**HOW TO COMPLETE THIS TASK:** Without pictures, return the lines from the one containing "This screenshot has" through the last line of the data below, exactly.

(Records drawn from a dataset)
.....

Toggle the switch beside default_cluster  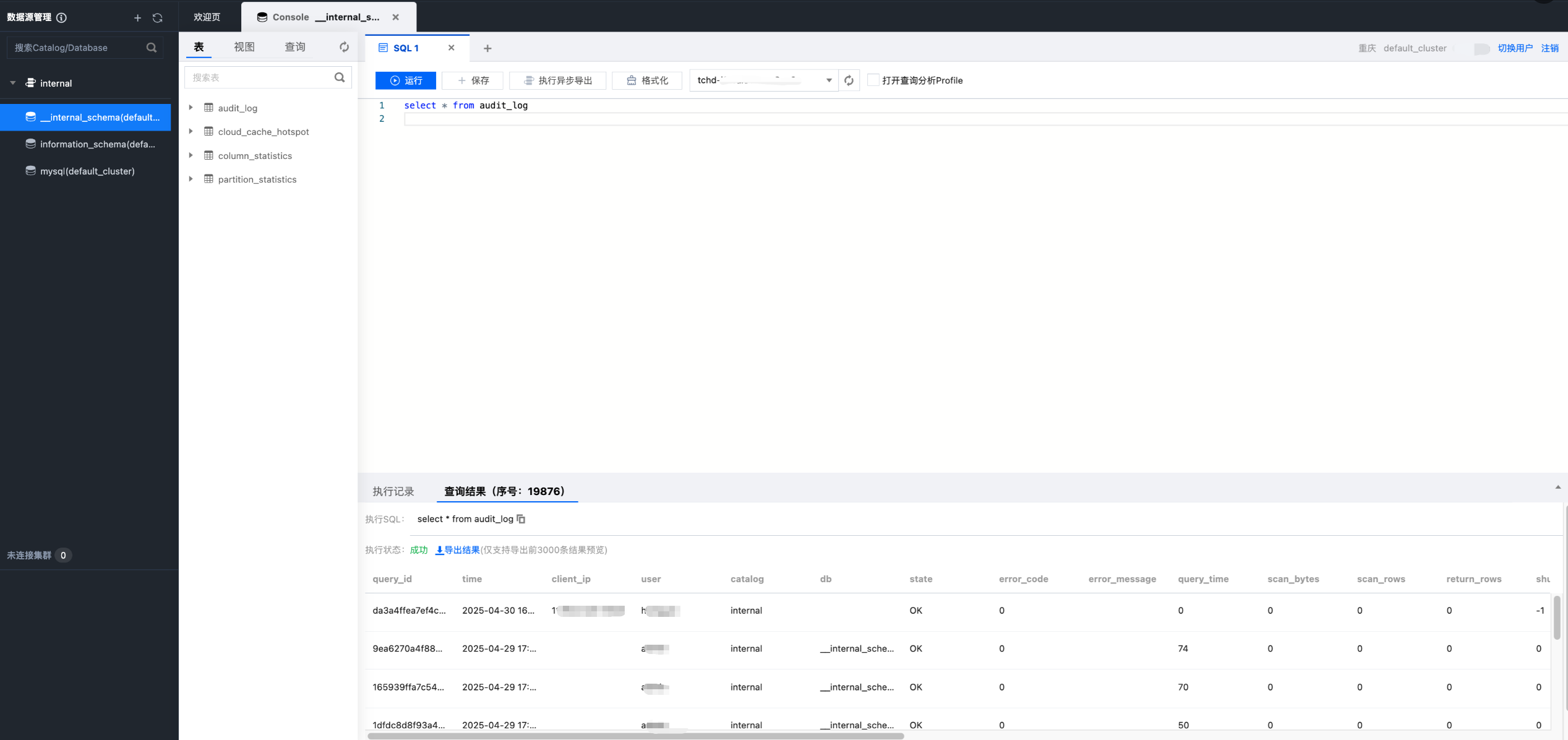[x=1481, y=48]
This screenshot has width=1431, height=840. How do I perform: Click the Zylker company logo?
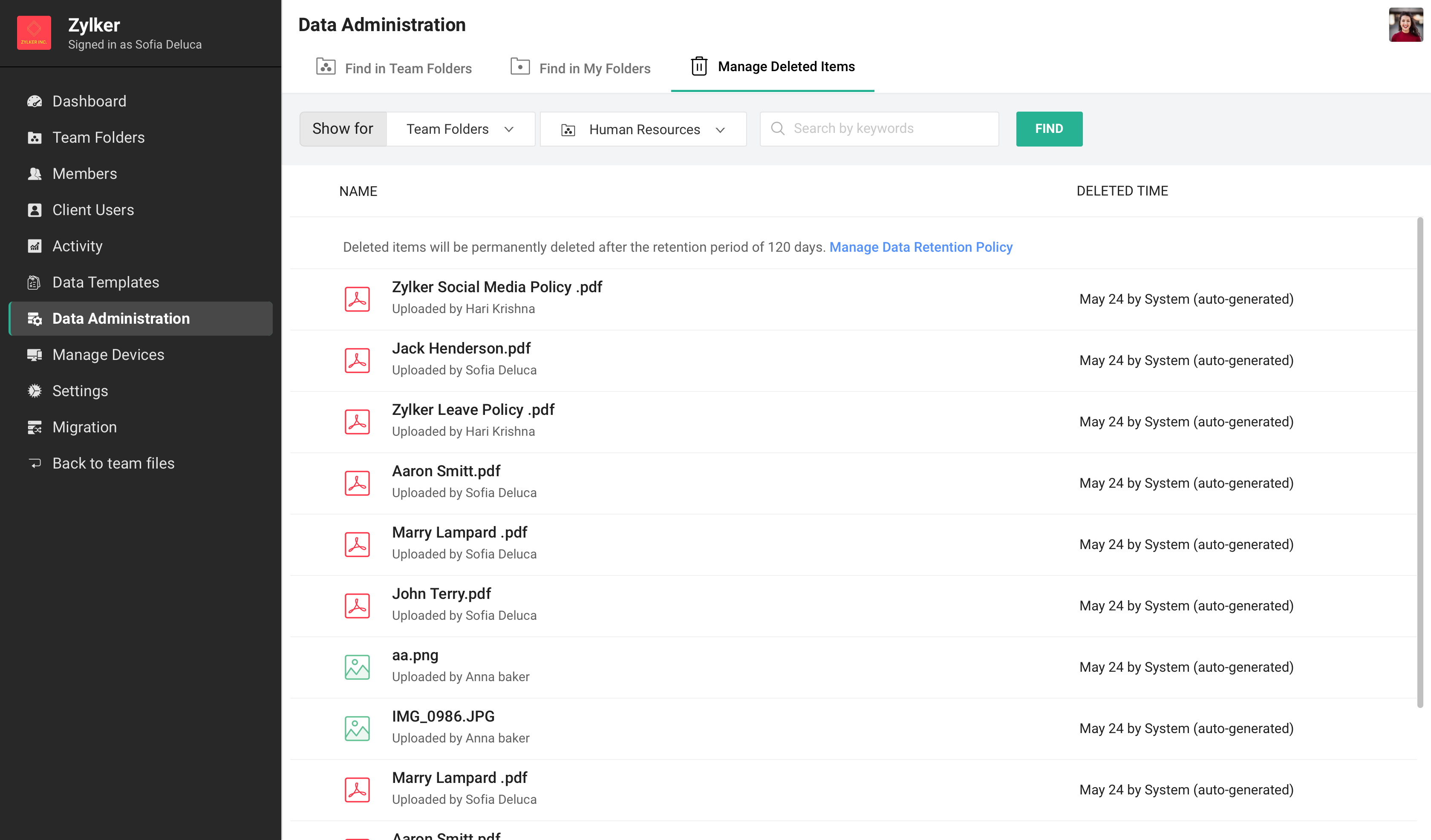(34, 33)
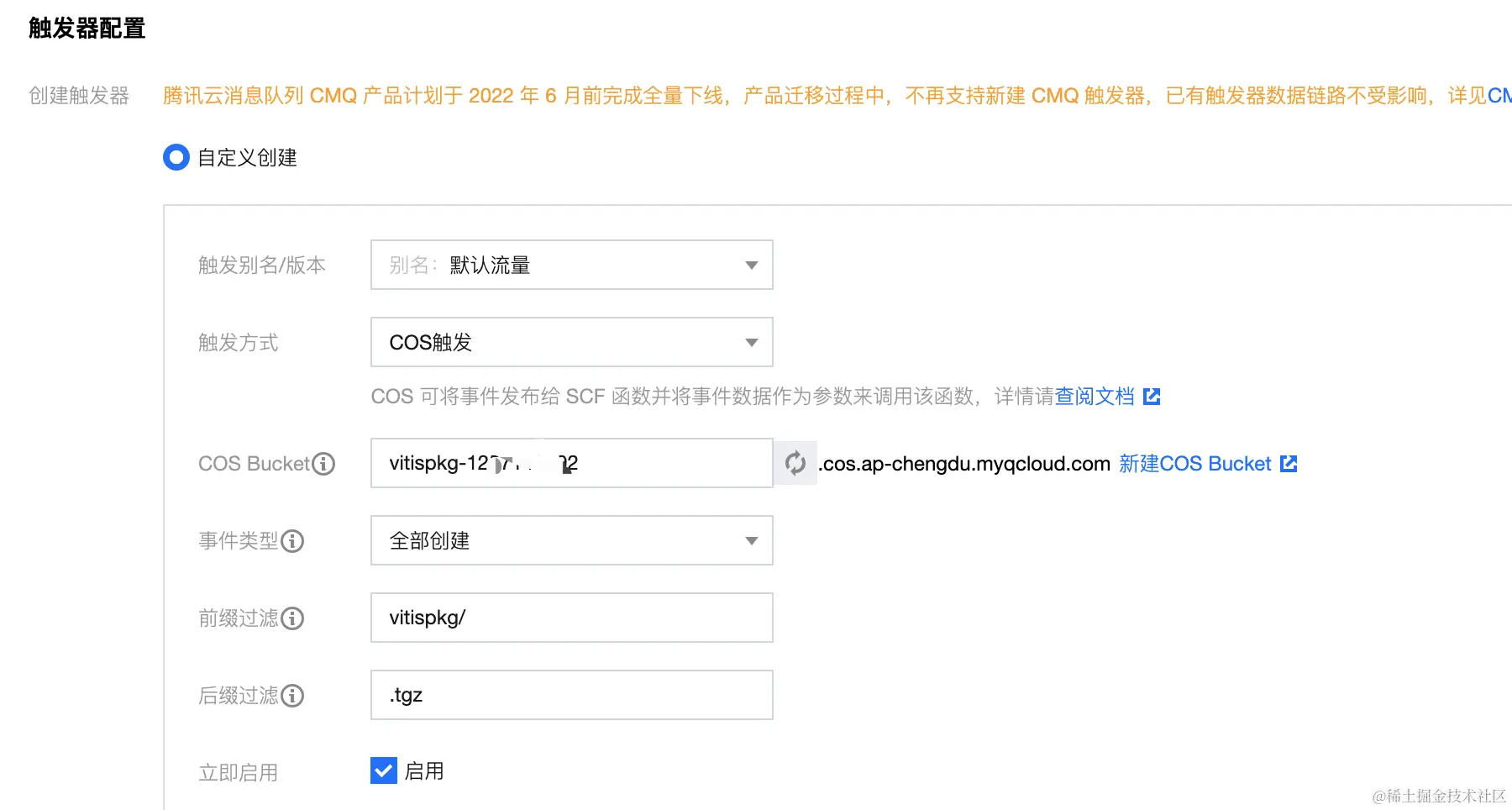Click 新建COS Bucket to create a bucket
Image resolution: width=1512 pixels, height=810 pixels.
point(1194,463)
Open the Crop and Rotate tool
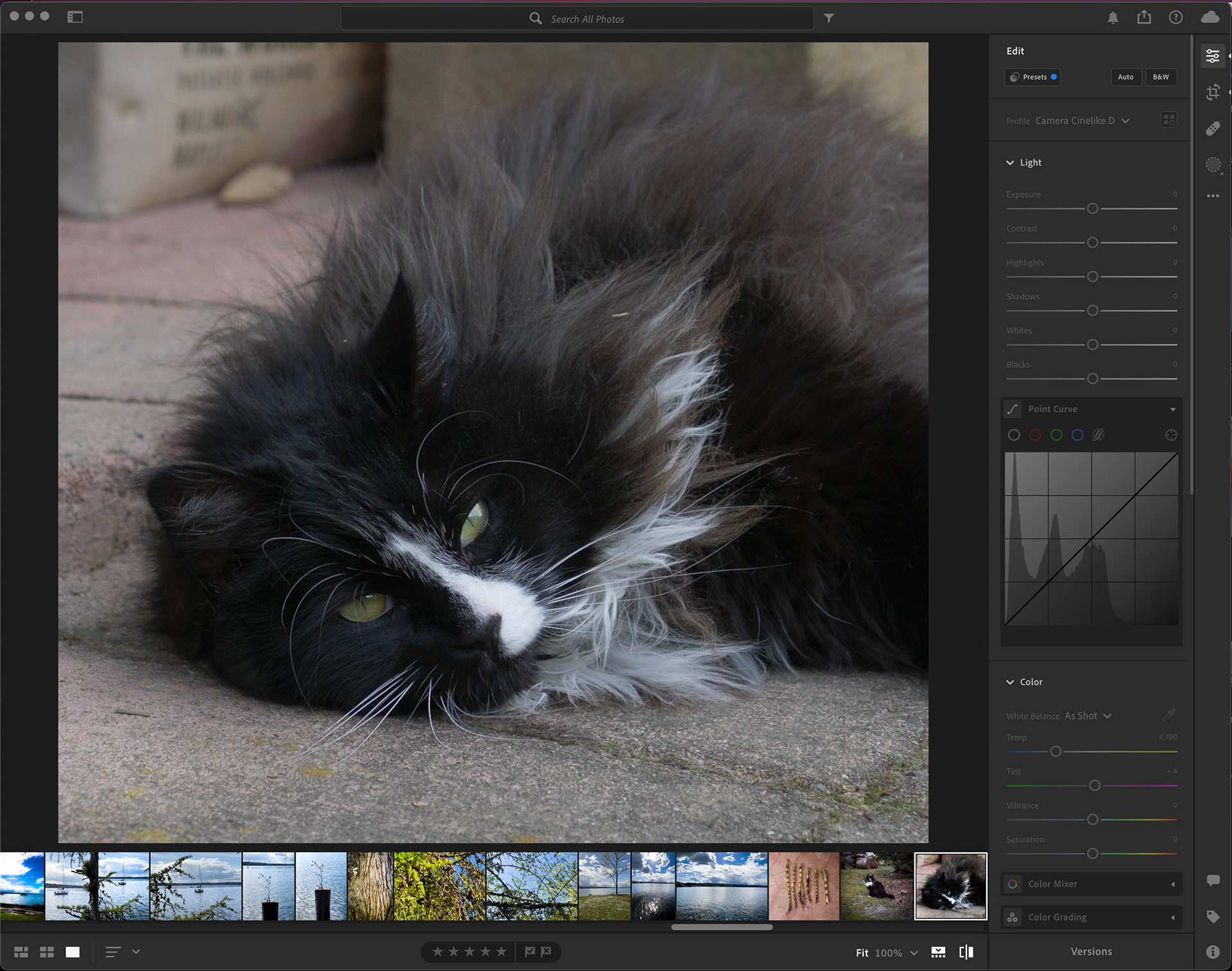 coord(1212,92)
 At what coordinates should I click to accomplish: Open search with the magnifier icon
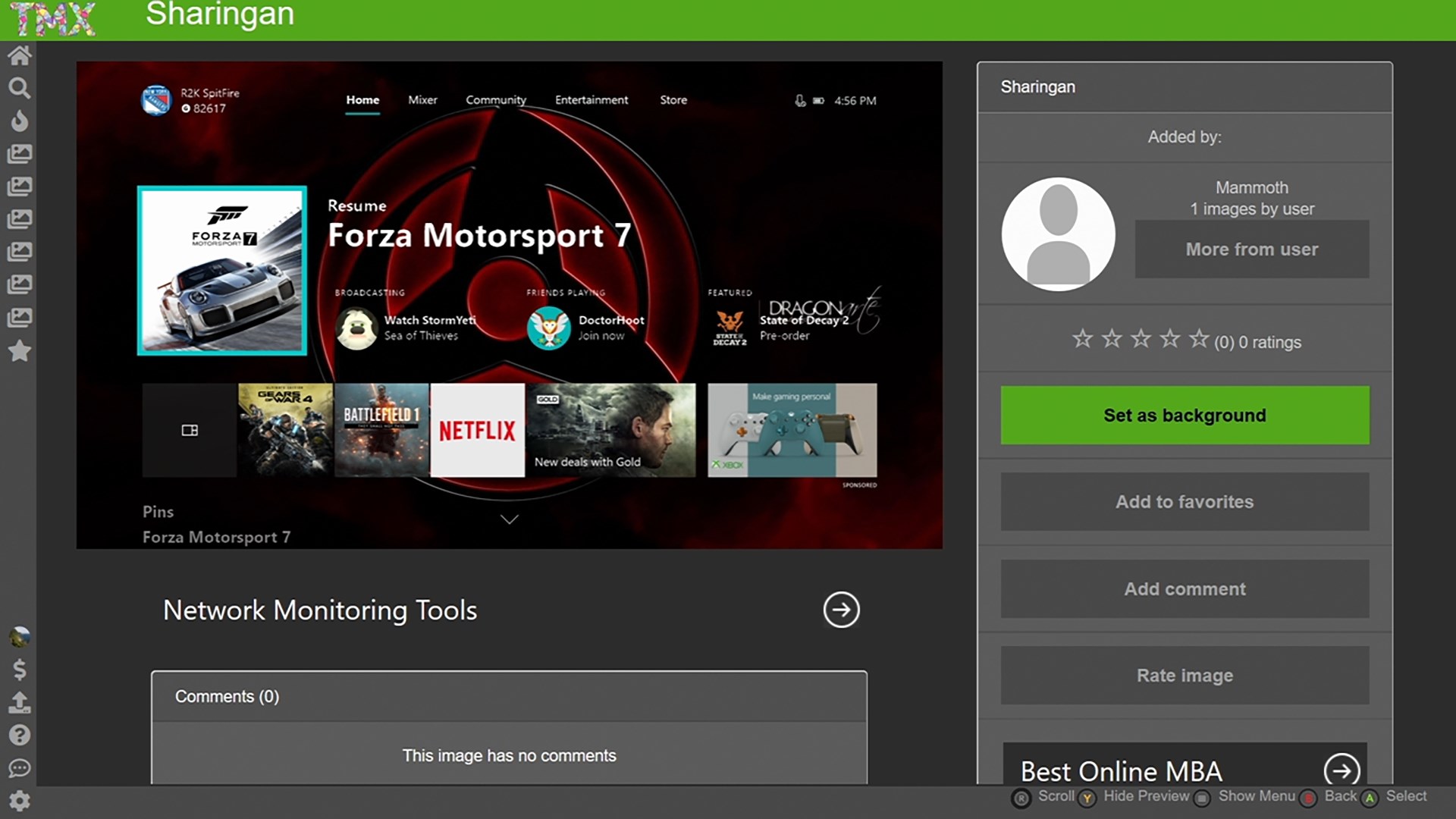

.....

**EXERCISE RESPONSE:**
This screenshot has width=1431, height=840. How do I perform: Click the Zylker company logo?
(34, 33)
Click 新建COS Bucket to create a bucket
Image resolution: width=1512 pixels, height=810 pixels.
point(1194,463)
Open the Crop and Rotate tool
 coord(1212,92)
 At what coordinates should I click to accomplish: Open search with the magnifier icon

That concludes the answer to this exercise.